| What to produce |
Set down, word for word, the part of the text about Edward Howard that opens with the words containing "Member of Parliament for Cumberland" and closes with "1692 (aged 45)".

Start of Excerpt

Member of Parliament for Carlisle
- In office 1681–1685 Serving with Christopher Musgrave

Member of Parliament for Cumberland
- In office 1679–1681 Serving with Sir John Lowther

Member of Parliament for Morpeth
- In office 1666–1679 Serving with Sir George Downing

Personal details
- Born: 27 November 1646
- Died: 23 April 1692 (aged 45)
- Party: Whig
- Spouse: Elizabeth Uvedale ​(m. 1668)​
- Children: Charles Howard William Howard (died 1701)
- Parent: Charles Howard (father);

= Edward Howard, 2nd Earl of Carlisle =

English Whig politician (1646–1692)

Edward Howard, 2nd Earl of Carlisle (27 November 1646 – 23 April 1692), known as Viscount Morpeth from 1661 to 1685, was an English Whig politician.

==Biography==
Carlisle was the eldest son of Charles Howard, 1st Earl of Carlisle, and his wife Anne, daughter of Edward Howard, 1st Baron Howard of Escrick. He became a captain of foot in 1667 and the same year served as an ensign in the English gens d'armes in the French Royal Army during the War of Devolution.

While still underage, he was chosen by his father to succeed Henry Cavendish as the Member of Parliament for Northumberland, but the opportunity did not materialise. He was elected to the House of Commons for Morpeth in 1666, a seat he held until 1679. He was a generally inactive member of the Cavalier Parliament, but usually voted with the court in favour of supply. From 1667, he was a justice of the peace for Cumberland. He represented Cumberland from 1679 to 1681 and Carlisle from 1681 to 1685. During the Exclusion Crisis, he voted against the committal of the Exclusion Bill. The latter year he succeeded his father in the earldom and entered the House of Lords. He also served as Deputy Governor of Carlisle between 1679 and 1687 and was an alderman (from 1680) and mayor (1683–84) of the town. Before the Glorious Revolution, in 1687 Carlisle was listed among those opposed to James II. He pledged his allegiance to William of Orange in July 1688.

End of Excerpt
Start of Provided material

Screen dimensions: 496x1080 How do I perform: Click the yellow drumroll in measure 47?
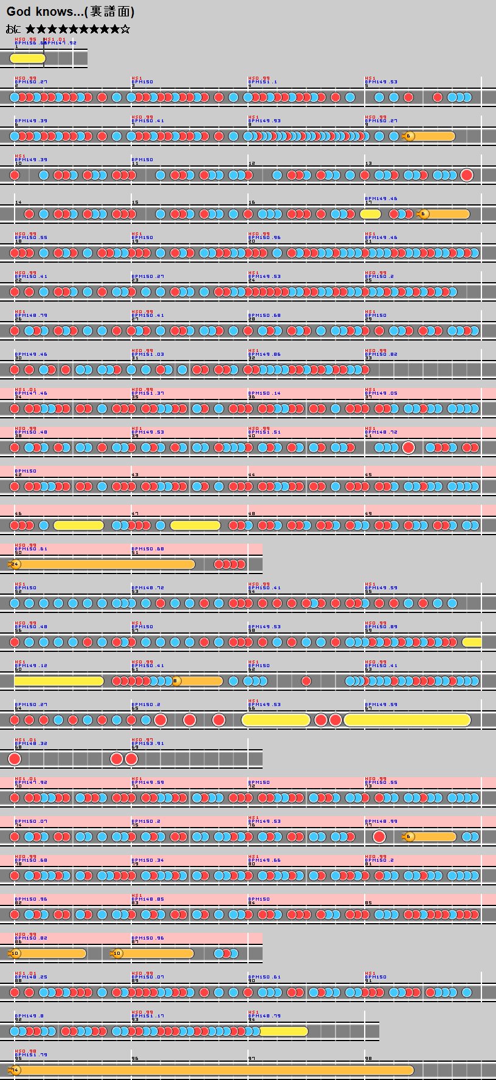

End of Provided material

| Exercise output |
Member of Parliament for Cumberland
- In office 1679–1681 Serving with Sir John Lowther

Member of Parliament for Morpeth
- In office 1666–1679 Serving with Sir George Downing

Personal details
- Born: 27 November 1646
- Died: 23 April 1692 (aged 45)